▶ Assigned task
Reproduce verbatim only the lines from the one containing "has width=1643, height=818." through the last line below, both included.

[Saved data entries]
———

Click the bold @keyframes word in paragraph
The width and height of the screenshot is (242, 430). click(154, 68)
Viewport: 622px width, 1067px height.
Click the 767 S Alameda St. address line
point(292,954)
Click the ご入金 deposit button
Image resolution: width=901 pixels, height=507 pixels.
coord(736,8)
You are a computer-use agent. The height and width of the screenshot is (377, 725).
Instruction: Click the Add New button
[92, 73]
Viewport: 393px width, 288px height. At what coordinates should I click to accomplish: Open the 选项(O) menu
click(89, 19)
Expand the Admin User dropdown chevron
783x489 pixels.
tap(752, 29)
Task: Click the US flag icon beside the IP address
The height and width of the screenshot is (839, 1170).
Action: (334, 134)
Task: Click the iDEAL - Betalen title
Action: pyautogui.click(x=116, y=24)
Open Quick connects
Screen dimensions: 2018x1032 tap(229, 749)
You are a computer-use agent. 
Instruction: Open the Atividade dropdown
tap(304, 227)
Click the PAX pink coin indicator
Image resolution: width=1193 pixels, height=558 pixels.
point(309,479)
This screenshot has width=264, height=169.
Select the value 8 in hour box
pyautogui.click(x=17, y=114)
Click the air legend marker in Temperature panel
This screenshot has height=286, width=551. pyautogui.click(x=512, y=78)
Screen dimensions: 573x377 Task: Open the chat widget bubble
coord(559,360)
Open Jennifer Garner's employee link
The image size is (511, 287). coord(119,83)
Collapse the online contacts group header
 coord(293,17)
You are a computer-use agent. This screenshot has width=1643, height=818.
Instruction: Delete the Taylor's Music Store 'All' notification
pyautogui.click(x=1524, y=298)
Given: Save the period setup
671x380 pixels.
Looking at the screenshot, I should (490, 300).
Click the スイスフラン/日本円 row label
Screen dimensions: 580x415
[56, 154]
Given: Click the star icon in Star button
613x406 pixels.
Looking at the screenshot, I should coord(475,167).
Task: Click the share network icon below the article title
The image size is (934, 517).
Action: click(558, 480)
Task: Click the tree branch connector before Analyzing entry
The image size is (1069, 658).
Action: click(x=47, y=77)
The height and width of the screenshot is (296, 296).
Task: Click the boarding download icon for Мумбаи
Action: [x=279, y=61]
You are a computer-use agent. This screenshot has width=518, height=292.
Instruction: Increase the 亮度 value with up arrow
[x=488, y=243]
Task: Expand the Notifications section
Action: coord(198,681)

———

▶ Written answer
You are a computer-use agent. This screenshot has width=1643, height=818.
Instruction: Delete the Taylor's Music Store 'All' notification
pyautogui.click(x=1524, y=298)
Given: Save the period setup
671x380 pixels.
Looking at the screenshot, I should (490, 300).
Click the スイスフラン/日本円 row label
Screen dimensions: 580x415
[56, 154]
Given: Click the star icon in Star button
613x406 pixels.
Looking at the screenshot, I should coord(475,167).
Task: Click the share network icon below the article title
The image size is (934, 517).
Action: click(558, 480)
Task: Click the tree branch connector before Analyzing entry
The image size is (1069, 658).
Action: click(x=47, y=77)
The height and width of the screenshot is (296, 296).
Task: Click the boarding download icon for Мумбаи
Action: [x=279, y=61]
You are a computer-use agent. This screenshot has width=518, height=292.
Instruction: Increase the 亮度 value with up arrow
[x=488, y=243]
Task: Expand the Notifications section
Action: coord(198,681)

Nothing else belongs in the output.